A New York, les cours du sucre ont chuté à leur plus bas niveau, depuis l’été 2010. La tendance baissière aussi bien pour le sucre que pour le café et le cacao, est dopée notamment par une surproduction et une abondance de l’offre sur le marché.
Le cours du sucre affichait jeudi dernier à New York, 17,76 cents la livre, soit le prix le plus bas que connaît ce marché depuis août 2010. Sur le NYBoT-ICE américain, la livre du sucre brut pour livraison en mai cotait 17,85 cents contre 18,19 cents sept jours auparavant pour le contrat de mars.
Sur le Liffe de Londres, la tonne du sucre blanc pour livraison en mai valait 491,30 dollars vendredi à 12H00 GMT, contre 490 dollars une semaine auparavant pour le contrat de mars.
Rien qu’en 2013, le sucre a perdu plus de 7% de sa valeur, un repli que Tom Pugh, analyste du cabinet Capital Economics, l’explique par «l’abondance de la production » dont le volume devrait atteindre un niveau record en 2013 grâce aux bonnes conditions météorologiques et à des investissements dans la mécanisation des exploitations.
Selon les analystes, les cours du sucre devraient se maintenir cette saison, à un faible niveau en raison d’une récolte record attendue au Brésil (premier pays exportateur). La tendance des cours ne pourrait s’inverser qu’en 2014, lorsque de nombreux grands producteurs opteront pour l’éthanol au lieu du sucre à partir de la canne, ou arrêter totalement le raffinage de sucre.
Pour le café, les cours ont également accusé une sensible baisse, ces dernières semaines.
Sur le NYBoT-ICE à New York, la livre d’arabica pour livraison en mai valait 140,50 cents, contre 140,80 cents sept jours auparavant pour le contrat de mars, se rapprochant ainsi des 135 cents la livre atteints mi-décembre, son plus bas niveau depuis juin 2010.

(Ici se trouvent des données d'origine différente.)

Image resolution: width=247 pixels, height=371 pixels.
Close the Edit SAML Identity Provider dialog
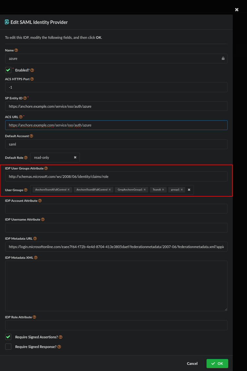click(237, 9)
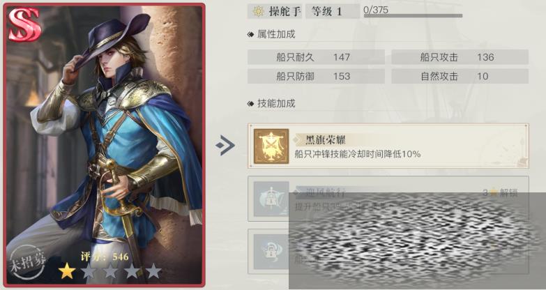Image resolution: width=546 pixels, height=290 pixels.
Task: Open the 黑旗荣耀 skill card
Action: tap(388, 146)
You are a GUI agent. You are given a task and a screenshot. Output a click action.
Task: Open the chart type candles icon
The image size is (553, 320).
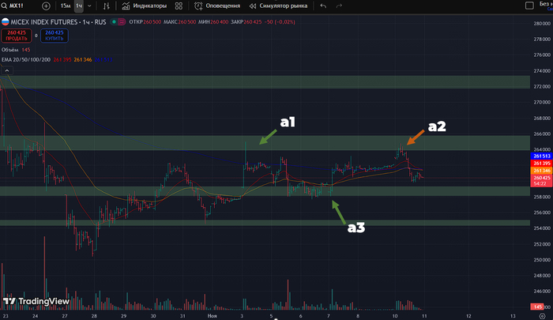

Sur le Liffe de Londres, la tonne de robusta pour livraison en mai valait 2.055 dollars vers 12H00 GMT, contre 2.136 dollars le vendredi précédent à la même heure pour le contrat de mars. En revanche, le prix du robusta qui est de moins bonne qualité que l’arabica, a grimpé, dans un marché fiévreux à l’approche des vacances du Nouvel an lunaire au Vietnam (un des principaux producteurs de robusta) – période durant lesquelles les exportations du pays marquent le pas.
Les opérateurs se sont peu inquiétés des retombées sur le marché, de la maladie de la rouille, un champignon s’attaquant aux caféiers qui affecte depuis fin 2012 nombre de plantations en Amérique centrale. Le Honduras a annoncé une hausse de 56% sur un an de ses exportations de café en janvier et celles du Guatemala, ou a été déclaré  « l’état d’urgence », ont quand même augmenté de 9%, a expliqué un analyste. La surabondance de l’offre au niveau mondial, a atténué l’effet de cette maladie, puisque les stocks sur le marché new-yorkais ICE, sont aujourd’hui à leur plus haut niveau depuis 3 ans.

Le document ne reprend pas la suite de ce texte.